◆ ASSIGNMENT ◆
Output each line of the material exactly as it stands.
GIVEN RECORDS section start
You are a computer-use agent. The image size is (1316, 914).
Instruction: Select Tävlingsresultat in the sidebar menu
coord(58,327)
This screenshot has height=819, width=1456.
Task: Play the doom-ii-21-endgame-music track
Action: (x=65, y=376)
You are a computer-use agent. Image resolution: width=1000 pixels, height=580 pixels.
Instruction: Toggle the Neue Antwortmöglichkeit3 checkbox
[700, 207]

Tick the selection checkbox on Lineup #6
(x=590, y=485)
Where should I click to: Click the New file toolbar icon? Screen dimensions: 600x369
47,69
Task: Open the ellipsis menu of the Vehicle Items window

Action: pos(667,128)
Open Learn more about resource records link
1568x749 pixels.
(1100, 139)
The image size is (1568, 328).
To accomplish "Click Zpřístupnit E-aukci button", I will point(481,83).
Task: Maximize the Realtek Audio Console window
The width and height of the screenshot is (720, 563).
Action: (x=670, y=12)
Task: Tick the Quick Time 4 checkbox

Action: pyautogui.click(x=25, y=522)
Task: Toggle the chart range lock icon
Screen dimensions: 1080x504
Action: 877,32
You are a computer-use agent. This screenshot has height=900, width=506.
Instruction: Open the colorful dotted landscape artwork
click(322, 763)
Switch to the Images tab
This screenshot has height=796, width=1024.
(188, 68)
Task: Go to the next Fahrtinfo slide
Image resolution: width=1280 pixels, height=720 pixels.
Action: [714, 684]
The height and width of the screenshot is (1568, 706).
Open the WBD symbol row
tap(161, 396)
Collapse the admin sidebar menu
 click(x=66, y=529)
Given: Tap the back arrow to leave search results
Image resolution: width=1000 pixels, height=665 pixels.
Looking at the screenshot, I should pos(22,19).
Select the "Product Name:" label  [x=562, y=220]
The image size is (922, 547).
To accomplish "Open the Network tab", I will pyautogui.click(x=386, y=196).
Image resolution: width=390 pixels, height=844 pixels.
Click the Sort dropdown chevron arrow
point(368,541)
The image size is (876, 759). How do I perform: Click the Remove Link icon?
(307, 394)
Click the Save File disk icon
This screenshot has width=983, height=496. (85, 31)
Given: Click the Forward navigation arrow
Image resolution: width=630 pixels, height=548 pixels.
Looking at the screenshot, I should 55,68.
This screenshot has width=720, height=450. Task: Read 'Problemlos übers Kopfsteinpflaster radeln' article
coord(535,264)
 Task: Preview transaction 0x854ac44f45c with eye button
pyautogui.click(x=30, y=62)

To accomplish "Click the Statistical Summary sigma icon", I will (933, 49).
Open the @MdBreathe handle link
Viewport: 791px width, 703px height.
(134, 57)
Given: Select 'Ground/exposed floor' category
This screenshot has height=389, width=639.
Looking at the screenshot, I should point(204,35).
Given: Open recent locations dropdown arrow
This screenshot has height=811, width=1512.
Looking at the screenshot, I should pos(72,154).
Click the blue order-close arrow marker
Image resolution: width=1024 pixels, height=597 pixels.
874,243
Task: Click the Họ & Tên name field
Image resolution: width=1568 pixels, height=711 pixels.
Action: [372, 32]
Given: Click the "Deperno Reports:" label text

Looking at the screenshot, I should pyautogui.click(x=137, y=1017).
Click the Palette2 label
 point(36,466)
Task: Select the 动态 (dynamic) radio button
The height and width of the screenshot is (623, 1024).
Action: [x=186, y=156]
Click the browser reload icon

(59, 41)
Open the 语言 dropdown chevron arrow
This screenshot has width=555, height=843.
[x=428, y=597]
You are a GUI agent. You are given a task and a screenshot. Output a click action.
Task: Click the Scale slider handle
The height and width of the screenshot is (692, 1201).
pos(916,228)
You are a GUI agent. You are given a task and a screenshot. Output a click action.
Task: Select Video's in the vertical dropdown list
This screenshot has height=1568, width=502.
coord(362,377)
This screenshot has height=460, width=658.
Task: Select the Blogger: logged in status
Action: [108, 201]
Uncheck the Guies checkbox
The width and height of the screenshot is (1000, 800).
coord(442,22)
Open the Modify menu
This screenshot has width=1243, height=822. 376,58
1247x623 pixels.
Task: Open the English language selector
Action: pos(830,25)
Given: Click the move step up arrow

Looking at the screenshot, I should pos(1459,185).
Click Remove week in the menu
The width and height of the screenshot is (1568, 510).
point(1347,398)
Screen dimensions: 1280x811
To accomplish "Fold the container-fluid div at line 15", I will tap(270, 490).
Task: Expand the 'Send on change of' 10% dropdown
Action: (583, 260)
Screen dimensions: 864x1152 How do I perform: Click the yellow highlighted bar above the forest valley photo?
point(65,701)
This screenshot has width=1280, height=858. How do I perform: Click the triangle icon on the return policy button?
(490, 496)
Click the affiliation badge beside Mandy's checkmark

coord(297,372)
GIVEN RECORDS section end
◆ YOUR SOLUTION ◆
You are a computer-use agent. The image size is (1316, 914).
Instruction: Select Tävlingsresultat in the sidebar menu
coord(58,327)
This screenshot has height=819, width=1456.
Task: Play the doom-ii-21-endgame-music track
Action: (x=65, y=376)
You are a computer-use agent. Image resolution: width=1000 pixels, height=580 pixels.
Instruction: Toggle the Neue Antwortmöglichkeit3 checkbox
[700, 207]

Tick the selection checkbox on Lineup #6
(x=590, y=485)
Where should I click to: Click the New file toolbar icon? Screen dimensions: 600x369
47,69
Task: Open the ellipsis menu of the Vehicle Items window

Action: pos(667,128)
Open Learn more about resource records link
1568x749 pixels.
(1100, 139)
The image size is (1568, 328).
To accomplish "Click Zpřístupnit E-aukci button", I will point(481,83).
Task: Maximize the Realtek Audio Console window
The width and height of the screenshot is (720, 563).
Action: (x=670, y=12)
Task: Tick the Quick Time 4 checkbox

Action: pyautogui.click(x=25, y=522)
Task: Toggle the chart range lock icon
Screen dimensions: 1080x504
Action: 877,32
You are a computer-use agent. This screenshot has height=900, width=506.
Instruction: Open the colorful dotted landscape artwork
click(322, 763)
Switch to the Images tab
This screenshot has height=796, width=1024.
(188, 68)
Task: Go to the next Fahrtinfo slide
Image resolution: width=1280 pixels, height=720 pixels.
Action: [714, 684]
The height and width of the screenshot is (1568, 706).
Open the WBD symbol row
tap(161, 396)
Collapse the admin sidebar menu
 click(x=66, y=529)
Given: Tap the back arrow to leave search results
Image resolution: width=1000 pixels, height=665 pixels.
Looking at the screenshot, I should pos(22,19).
Select the "Product Name:" label  [x=562, y=220]
The image size is (922, 547).
To accomplish "Open the Network tab", I will pyautogui.click(x=386, y=196).
Image resolution: width=390 pixels, height=844 pixels.
Click the Sort dropdown chevron arrow
point(368,541)
The image size is (876, 759). How do I perform: Click the Remove Link icon?
(307, 394)
Click the Save File disk icon
This screenshot has width=983, height=496. (85, 31)
Given: Click the Forward navigation arrow
Image resolution: width=630 pixels, height=548 pixels.
Looking at the screenshot, I should 55,68.
This screenshot has width=720, height=450. Task: Read 'Problemlos übers Kopfsteinpflaster radeln' article
coord(535,264)
 Task: Preview transaction 0x854ac44f45c with eye button
pyautogui.click(x=30, y=62)

To accomplish "Click the Statistical Summary sigma icon", I will (933, 49).
Open the @MdBreathe handle link
Viewport: 791px width, 703px height.
(134, 57)
Given: Select 'Ground/exposed floor' category
This screenshot has height=389, width=639.
Looking at the screenshot, I should point(204,35).
Given: Open recent locations dropdown arrow
This screenshot has height=811, width=1512.
Looking at the screenshot, I should pos(72,154).
Click the blue order-close arrow marker
Image resolution: width=1024 pixels, height=597 pixels.
874,243
Task: Click the Họ & Tên name field
Image resolution: width=1568 pixels, height=711 pixels.
Action: [372, 32]
Given: Click the "Deperno Reports:" label text

Looking at the screenshot, I should pyautogui.click(x=137, y=1017).
Click the Palette2 label
 point(36,466)
Task: Select the 动态 (dynamic) radio button
The height and width of the screenshot is (623, 1024).
Action: [x=186, y=156]
Click the browser reload icon

(59, 41)
Open the 语言 dropdown chevron arrow
This screenshot has width=555, height=843.
[x=428, y=597]
You are a GUI agent. You are given a task and a screenshot. Output a click action.
Task: Click the Scale slider handle
The height and width of the screenshot is (692, 1201).
pos(916,228)
You are a GUI agent. You are given a task and a screenshot. Output a click action.
Task: Select Video's in the vertical dropdown list
This screenshot has height=1568, width=502.
coord(362,377)
This screenshot has height=460, width=658.
Task: Select the Blogger: logged in status
Action: [108, 201]
Uncheck the Guies checkbox
The width and height of the screenshot is (1000, 800).
coord(442,22)
Open the Modify menu
This screenshot has width=1243, height=822. 376,58
1247x623 pixels.
Task: Open the English language selector
Action: pos(830,25)
Given: Click the move step up arrow

Looking at the screenshot, I should pos(1459,185).
Click Remove week in the menu
The width and height of the screenshot is (1568, 510).
point(1347,398)
Screen dimensions: 1280x811
To accomplish "Fold the container-fluid div at line 15", I will tap(270, 490).
Task: Expand the 'Send on change of' 10% dropdown
Action: (583, 260)
Screen dimensions: 864x1152 How do I perform: Click the yellow highlighted bar above the forest valley photo?
point(65,701)
This screenshot has width=1280, height=858. How do I perform: Click the triangle icon on the return policy button?
(490, 496)
Click the affiliation badge beside Mandy's checkmark

coord(297,372)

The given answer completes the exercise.